**Exercise brief**
Using the listing below, set down exactly the lines starting at the line that contains "appbackendsrccouchersservicerspublic.py (90, 1522)" and ending at the line that contains "appbackendsrcteststest_references.py (83, 2378)", both included, and no others.
[Records supplied Boundary: Start]
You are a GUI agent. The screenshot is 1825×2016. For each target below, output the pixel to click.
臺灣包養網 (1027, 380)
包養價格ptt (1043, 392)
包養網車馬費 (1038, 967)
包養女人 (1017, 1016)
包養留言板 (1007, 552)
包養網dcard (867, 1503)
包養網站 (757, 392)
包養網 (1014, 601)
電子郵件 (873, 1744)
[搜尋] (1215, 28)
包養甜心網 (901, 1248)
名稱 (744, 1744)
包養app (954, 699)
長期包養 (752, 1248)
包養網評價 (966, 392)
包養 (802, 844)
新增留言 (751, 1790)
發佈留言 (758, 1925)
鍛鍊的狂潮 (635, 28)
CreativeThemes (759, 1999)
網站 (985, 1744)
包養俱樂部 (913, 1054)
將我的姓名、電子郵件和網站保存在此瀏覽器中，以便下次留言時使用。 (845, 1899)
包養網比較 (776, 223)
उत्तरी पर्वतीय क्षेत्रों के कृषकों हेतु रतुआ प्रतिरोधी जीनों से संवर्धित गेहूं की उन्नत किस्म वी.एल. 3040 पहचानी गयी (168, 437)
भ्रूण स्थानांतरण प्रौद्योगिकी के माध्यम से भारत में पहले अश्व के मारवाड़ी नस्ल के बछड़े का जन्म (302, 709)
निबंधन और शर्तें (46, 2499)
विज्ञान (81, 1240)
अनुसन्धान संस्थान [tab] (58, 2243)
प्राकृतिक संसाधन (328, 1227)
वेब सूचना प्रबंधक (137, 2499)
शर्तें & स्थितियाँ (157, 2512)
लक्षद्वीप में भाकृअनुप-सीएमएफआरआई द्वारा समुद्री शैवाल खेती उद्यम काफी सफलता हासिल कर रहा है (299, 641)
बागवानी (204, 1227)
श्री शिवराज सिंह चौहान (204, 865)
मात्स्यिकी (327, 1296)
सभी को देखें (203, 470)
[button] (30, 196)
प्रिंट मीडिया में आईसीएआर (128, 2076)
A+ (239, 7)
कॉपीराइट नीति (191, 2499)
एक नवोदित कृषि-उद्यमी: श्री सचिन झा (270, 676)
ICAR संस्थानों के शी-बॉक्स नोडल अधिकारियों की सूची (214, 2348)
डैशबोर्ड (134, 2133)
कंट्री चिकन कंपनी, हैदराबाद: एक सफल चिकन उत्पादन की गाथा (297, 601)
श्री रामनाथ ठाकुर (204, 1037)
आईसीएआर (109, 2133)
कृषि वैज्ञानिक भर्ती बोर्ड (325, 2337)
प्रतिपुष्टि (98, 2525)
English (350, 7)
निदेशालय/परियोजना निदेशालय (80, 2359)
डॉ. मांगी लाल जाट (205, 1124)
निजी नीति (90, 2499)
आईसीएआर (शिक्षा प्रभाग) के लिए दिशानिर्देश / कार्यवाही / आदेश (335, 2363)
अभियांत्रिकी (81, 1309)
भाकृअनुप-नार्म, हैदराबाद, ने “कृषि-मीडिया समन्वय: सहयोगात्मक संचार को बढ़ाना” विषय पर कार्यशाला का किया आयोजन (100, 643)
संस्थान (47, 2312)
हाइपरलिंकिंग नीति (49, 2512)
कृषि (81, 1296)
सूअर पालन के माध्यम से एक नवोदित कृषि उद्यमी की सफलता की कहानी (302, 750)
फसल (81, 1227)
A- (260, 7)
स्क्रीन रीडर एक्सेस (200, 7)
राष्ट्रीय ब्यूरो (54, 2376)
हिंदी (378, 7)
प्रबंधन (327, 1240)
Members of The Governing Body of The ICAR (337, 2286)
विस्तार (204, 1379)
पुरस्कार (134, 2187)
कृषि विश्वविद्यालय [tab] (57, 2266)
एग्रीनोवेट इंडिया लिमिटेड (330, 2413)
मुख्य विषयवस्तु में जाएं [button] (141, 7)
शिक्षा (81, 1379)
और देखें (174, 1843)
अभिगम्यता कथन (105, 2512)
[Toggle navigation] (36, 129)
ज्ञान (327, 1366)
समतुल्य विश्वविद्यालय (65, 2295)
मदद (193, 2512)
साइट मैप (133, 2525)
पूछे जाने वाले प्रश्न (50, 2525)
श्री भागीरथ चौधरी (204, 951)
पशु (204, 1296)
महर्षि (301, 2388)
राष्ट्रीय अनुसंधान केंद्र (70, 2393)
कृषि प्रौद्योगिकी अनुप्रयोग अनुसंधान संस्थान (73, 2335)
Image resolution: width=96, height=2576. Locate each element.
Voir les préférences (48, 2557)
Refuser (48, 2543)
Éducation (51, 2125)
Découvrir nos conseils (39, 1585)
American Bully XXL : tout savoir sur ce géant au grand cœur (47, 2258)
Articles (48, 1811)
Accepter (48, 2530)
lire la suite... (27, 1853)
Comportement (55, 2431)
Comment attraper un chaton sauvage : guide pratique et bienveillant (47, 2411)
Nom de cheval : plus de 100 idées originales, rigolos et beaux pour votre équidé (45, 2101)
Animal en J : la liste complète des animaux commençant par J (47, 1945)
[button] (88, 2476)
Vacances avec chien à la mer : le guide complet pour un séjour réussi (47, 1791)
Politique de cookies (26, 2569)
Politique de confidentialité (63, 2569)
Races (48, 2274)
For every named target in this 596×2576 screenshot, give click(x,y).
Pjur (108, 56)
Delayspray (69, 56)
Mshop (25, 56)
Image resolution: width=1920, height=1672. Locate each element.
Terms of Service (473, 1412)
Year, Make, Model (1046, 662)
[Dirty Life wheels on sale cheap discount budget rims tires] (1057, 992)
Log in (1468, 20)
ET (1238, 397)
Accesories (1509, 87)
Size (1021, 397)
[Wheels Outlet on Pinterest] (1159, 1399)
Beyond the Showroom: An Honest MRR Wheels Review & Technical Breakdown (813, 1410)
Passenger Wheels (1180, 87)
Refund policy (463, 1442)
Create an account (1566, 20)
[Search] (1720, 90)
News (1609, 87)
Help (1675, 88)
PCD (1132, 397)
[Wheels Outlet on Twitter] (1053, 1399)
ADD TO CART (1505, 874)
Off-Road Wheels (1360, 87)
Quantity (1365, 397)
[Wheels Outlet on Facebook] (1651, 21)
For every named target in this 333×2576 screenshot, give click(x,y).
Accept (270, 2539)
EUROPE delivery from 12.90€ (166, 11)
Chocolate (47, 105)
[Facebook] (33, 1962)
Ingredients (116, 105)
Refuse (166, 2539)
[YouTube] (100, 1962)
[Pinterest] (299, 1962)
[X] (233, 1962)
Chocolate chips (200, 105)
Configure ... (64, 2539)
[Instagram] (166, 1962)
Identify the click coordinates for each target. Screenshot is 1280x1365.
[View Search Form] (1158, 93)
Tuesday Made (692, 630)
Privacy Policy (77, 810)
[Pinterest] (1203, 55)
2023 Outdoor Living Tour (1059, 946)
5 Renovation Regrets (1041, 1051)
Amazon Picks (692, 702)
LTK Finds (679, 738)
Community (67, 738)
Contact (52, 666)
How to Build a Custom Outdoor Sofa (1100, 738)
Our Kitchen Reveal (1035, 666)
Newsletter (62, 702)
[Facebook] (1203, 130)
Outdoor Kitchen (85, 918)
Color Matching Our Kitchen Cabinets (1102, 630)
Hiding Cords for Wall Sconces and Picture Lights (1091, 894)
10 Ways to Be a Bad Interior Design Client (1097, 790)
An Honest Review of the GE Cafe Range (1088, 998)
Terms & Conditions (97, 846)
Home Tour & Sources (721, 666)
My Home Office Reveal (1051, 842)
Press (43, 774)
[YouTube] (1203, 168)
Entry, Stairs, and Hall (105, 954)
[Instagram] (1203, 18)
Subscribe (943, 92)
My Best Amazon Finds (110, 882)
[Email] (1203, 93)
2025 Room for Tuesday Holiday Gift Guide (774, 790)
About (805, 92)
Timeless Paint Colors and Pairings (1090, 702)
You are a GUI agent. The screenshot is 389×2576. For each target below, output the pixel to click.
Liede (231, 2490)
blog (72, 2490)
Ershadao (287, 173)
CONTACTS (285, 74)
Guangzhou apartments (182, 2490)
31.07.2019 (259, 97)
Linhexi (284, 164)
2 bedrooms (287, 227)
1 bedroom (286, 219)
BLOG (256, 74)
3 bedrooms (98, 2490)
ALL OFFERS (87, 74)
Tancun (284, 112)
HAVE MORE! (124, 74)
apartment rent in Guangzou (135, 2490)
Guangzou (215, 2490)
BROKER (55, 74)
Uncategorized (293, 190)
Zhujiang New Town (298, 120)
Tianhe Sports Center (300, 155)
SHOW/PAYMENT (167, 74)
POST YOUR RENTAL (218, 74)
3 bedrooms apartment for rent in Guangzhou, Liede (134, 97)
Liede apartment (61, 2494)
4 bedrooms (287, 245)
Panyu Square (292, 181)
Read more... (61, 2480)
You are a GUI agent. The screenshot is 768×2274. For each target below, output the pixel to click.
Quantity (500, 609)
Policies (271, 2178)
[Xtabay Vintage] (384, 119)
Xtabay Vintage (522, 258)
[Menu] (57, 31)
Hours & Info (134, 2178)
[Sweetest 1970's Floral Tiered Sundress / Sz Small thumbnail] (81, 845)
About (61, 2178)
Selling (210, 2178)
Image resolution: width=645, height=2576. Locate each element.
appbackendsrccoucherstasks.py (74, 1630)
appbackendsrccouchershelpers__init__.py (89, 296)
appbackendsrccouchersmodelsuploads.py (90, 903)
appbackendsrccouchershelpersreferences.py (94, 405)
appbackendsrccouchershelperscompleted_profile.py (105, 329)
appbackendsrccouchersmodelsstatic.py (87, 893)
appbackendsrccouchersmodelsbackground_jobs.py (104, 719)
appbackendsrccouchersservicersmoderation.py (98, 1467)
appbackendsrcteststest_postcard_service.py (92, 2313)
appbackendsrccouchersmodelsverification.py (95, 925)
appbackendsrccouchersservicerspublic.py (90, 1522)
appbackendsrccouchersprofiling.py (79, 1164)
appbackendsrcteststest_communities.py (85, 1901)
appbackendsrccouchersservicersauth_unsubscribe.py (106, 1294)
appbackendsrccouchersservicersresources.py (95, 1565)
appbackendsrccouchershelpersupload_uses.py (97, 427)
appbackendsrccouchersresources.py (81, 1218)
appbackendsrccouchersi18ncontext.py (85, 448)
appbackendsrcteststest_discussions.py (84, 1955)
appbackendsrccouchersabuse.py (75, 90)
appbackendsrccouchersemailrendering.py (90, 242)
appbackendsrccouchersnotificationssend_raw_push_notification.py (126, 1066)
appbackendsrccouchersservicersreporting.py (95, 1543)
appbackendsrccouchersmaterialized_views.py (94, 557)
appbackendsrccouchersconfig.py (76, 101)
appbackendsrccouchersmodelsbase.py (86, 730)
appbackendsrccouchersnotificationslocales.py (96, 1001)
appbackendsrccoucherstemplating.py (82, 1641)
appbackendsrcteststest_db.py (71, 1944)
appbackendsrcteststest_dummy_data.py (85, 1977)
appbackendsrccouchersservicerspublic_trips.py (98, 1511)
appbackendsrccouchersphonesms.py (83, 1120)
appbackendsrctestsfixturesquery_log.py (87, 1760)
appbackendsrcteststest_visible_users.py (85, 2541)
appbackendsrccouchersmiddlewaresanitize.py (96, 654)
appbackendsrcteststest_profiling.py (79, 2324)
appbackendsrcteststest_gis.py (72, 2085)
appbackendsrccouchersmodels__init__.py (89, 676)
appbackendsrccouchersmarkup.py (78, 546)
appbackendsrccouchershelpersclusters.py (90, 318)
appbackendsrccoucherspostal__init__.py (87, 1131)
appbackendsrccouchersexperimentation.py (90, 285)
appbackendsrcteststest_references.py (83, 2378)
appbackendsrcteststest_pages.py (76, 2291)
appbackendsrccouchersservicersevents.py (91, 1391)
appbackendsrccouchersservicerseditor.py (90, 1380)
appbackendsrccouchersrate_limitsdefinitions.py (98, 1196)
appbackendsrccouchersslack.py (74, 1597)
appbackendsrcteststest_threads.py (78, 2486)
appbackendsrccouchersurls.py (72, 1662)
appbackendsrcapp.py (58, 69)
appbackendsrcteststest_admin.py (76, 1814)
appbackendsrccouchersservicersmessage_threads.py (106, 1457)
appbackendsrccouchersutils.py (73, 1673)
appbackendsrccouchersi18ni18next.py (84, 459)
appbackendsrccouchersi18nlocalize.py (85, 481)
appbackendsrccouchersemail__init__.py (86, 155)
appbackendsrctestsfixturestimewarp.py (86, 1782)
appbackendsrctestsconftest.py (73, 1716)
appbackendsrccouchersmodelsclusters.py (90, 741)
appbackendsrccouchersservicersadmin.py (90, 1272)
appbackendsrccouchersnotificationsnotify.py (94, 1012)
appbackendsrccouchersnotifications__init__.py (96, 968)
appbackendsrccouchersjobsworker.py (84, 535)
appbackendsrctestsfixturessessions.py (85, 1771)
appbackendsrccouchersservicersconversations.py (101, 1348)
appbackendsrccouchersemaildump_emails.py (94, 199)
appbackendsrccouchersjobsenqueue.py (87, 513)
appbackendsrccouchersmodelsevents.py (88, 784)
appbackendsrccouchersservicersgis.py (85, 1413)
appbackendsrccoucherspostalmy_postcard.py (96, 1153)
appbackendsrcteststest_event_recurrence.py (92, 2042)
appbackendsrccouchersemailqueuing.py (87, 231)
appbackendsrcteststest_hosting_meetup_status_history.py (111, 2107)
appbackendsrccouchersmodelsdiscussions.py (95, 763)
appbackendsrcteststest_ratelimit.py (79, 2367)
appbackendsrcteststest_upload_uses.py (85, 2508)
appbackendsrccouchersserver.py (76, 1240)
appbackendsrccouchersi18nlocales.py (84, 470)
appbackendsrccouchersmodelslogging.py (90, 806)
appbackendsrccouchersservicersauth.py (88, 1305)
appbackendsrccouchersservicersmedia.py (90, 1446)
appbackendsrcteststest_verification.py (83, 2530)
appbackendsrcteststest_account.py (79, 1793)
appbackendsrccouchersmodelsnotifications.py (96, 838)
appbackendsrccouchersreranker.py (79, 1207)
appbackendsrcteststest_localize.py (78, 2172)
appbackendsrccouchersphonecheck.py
[Records supplied Boundary: End]
**Expected output**
appbackendsrccouchersservicerspublic.py (90, 1522)
appbackendsrccouchersprofiling.py (79, 1164)
appbackendsrcteststest_communities.py (85, 1901)
appbackendsrccouchersservicersauth_unsubscribe.py (106, 1294)
appbackendsrccouchersservicersresources.py (95, 1565)
appbackendsrccouchershelpersupload_uses.py (97, 427)
appbackendsrccouchersresources.py (81, 1218)
appbackendsrccouchersi18ncontext.py (85, 448)
appbackendsrcteststest_discussions.py (84, 1955)
appbackendsrccouchersabuse.py (75, 90)
appbackendsrccouchersemailrendering.py (90, 242)
appbackendsrccouchersnotificationssend_raw_push_notification.py (126, 1066)
appbackendsrccouchersservicersreporting.py (95, 1543)
appbackendsrccouchersmaterialized_views.py (94, 557)
appbackendsrccouchersconfig.py (76, 101)
appbackendsrccouchersmodelsbase.py (86, 730)
appbackendsrccouchersnotificationslocales.py (96, 1001)
appbackendsrccoucherstemplating.py (82, 1641)
appbackendsrcteststest_db.py (71, 1944)
appbackendsrcteststest_dummy_data.py (85, 1977)
appbackendsrccouchersservicerspublic_trips.py (98, 1511)
appbackendsrccouchersphonesms.py (83, 1120)
appbackendsrctestsfixturesquery_log.py (87, 1760)
appbackendsrcteststest_visible_users.py (85, 2541)
appbackendsrccouchersmiddlewaresanitize.py (96, 654)
appbackendsrcteststest_profiling.py (79, 2324)
appbackendsrcteststest_gis.py (72, 2085)
appbackendsrccouchersmodels__init__.py (89, 676)
appbackendsrccouchersmarkup.py (78, 546)
appbackendsrccouchershelpersclusters.py (90, 318)
appbackendsrccoucherspostal__init__.py (87, 1131)
appbackendsrccouchersexperimentation.py (90, 285)
appbackendsrcteststest_references.py (83, 2378)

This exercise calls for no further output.